How Losing 1000 Substack Subscribers in One Day Gave Me Clarity...
Tips: So You Find Great Connections on Substack
This is not a piece that will help you find more subscribers. It’s about how to keep subscribers when they sign up, with tips I’ve learned from losing 1000 subscribers in a day.
The email when it came through was curt. Unless you remove subscribers who aren’t responding, we’ll do it for you.
And so, dutifully, I did the deed.
1000 subscribers gone in a quick minute.
Let me explain.
I came to Substack about a year ago with a lot of joy and hope. I’m always hopeful—if you know me in person, you probably think of me as a little bit naive. Overly cheerful. Relentlessly positive.
As an author, I’ve worked hard over the years to show up online. I’ve published multiple books for young readers, and part of the joy of that is to be available to readers in the multiple streams social media offers.
But I’ve never been very good at it.
I suspect it’s because I slip and slide wildly in my interests and find consistency difficult. There’s probably a whole lot I could say about social media, consistency, and ADHD, but I’ll save that for another month. This month, we’re looking at how I lost a thousand subscribers in an afternoon, so you don’t have to!
All this backstory is to say that I had slowly been building a Mailchimp newsletter list.
And then rarely writing to them.
When I joined Substack, I brought over my Mailchimp list of over 2500 subscribers.
And began writing to them. Finally. After years of silence. Substack made it easy and fun.
At first, I wrote my pieces like the rare author newsletter I used to send.
Some information about what I was up to
Some book news
Writing tips
Interviews with authors I enjoy
Musings from my author life.
Slowly, here, I realised I loved writing personal essays like this one about living with someone with Alzheimer’s and my four children, two dogs, and writer partner.
On Substack I began to show up more consistently than I ever had before.
It was all going quite well. I gained subscribers in a peaceful uptick.
Until the day I didn’t.
The Cull—as I’ve come to think of it—happened about eight months ago. The email addresses I’d moved over from Mailchimp were a higgledy-piggledy collection gathered over years of different books and different adventures.
When Substack pointed out that I was sending to email addresses that weren’t opening my missives, they were right.
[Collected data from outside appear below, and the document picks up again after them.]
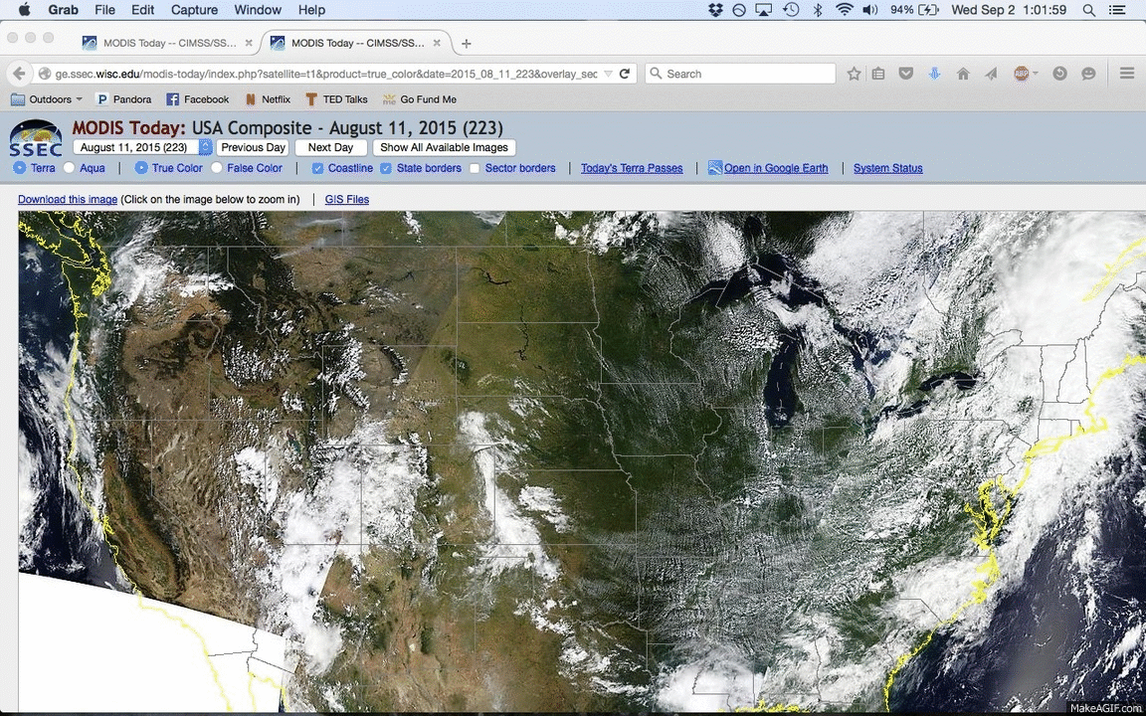The width and height of the screenshot is (1146, 716).
Task: Open the Download this image link
Action: 68,199
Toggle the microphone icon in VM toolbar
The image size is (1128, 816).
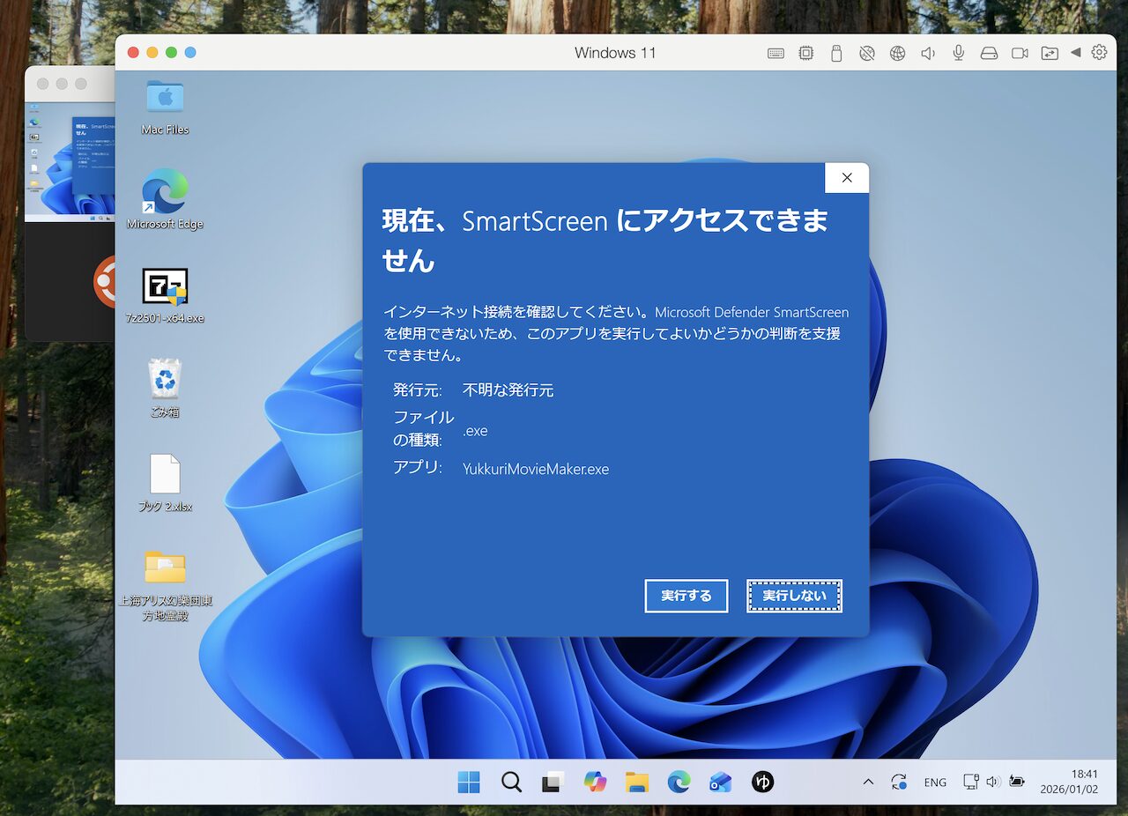coord(959,53)
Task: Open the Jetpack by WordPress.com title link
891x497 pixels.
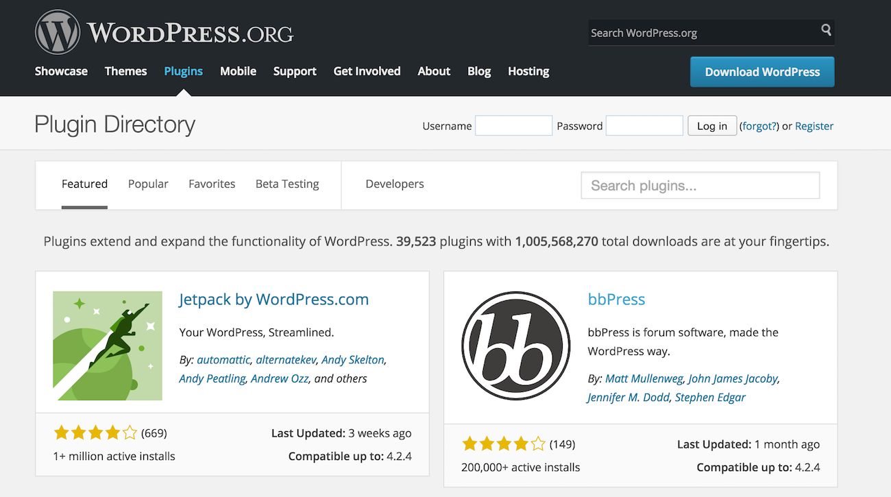Action: coord(274,300)
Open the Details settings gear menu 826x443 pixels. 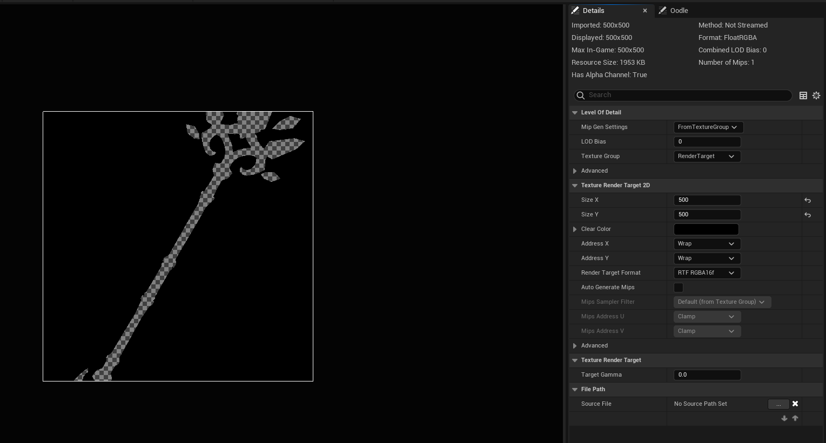pos(816,96)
So I did the thing. The thing that made the numbers plummet.
The Cull.
It was long overdue.
It still sucked. Numbers seem like numbers. They seem important.
1000 is a reasonably big number.
But.
That’s the thing that’s not true. Because those were 1000 subscribers I’d failed to attend to. Instead, I’d sent patchy newsletters, inconsistent and random, and never paid attention to what I had.
Now, with fewer subscribers, I have:
The. Most. Beautiful. Connections.
You! Readers who take time to comment and commit and even, sometimes, join me as a paid subscriber. Which makes me so grateful.
Also, I’m different now. I’m attentive.
I lost 1000 Subscribers because I spent years not attending to them. I gathered carelessly and didn’t steward or show up for people who had graciously shared their email and time with me.
What The Cull showed me was that there are easy ways for you to avoid losing subscribers—people who came along to read your writing and support your work.
Here are some tips for you even if you have very few subscribers:
Show up.
Be consistent. Tricky, yes, but much easier when you write something you love. Like the Substack I write now—which I enjoy, and adore.
Enjoy the connections, even if they are small in number. Especially if they are small in number. After all, we’re only made to talk to a small group of people (at most) at a time. And each person who reaches out is worth so much more than a ‘number’.
If people aren’t reading, even if they add to your numbers, trust that if they unsubscribe (or you get a message as I did, which I’ve never heard happen to anyone else, mind!) their journey with you is over. And that’s okay. It’s a good thing.
And if something happens that SUCKS, share it. I promise it feels way better telling you all.
I hope this is helpful in your writing life—and may you never lose 1000 subscribers in a day.
Sent with love,
Alice
xoxo
If you’re new here, my name is Alice Kuipers and I’m a writer, mother and dog-owner transplanted twenty years ago to the Canadian prairies from England. I’ve published fourteen books in 36 countries and my writing has been described as: “For storytellers and story lovers,” by Kirkus Reviews; ‘Gorgeous, heart-ripping, important,” by VOYA; and “Intense and wonderful” by Bif Naked. Join me for a coffee break on here. Xoxo
Alice, if you don’t mind answering, are you saying that Substack contacted you about this? Saying: “Unless you remove subscribers who aren’t responding, we’ll do it for you.”
I’ve just never heard of that before.
Also, I never receive emails from newsletters on Substack; I have emails turned off and read all posts in my Substack inbox. If someone were to cull subscribers who don’t open emails, I would be cut (even though I read nearly every post of every publication that I subscribe to).
Writing a newsletter is toughening up my hide—refining my response to the flurry of Unsubscribe notifications that follow every post. I am learning to wish them well and to understand that it is better for them to move on if my content is not their cup of tea.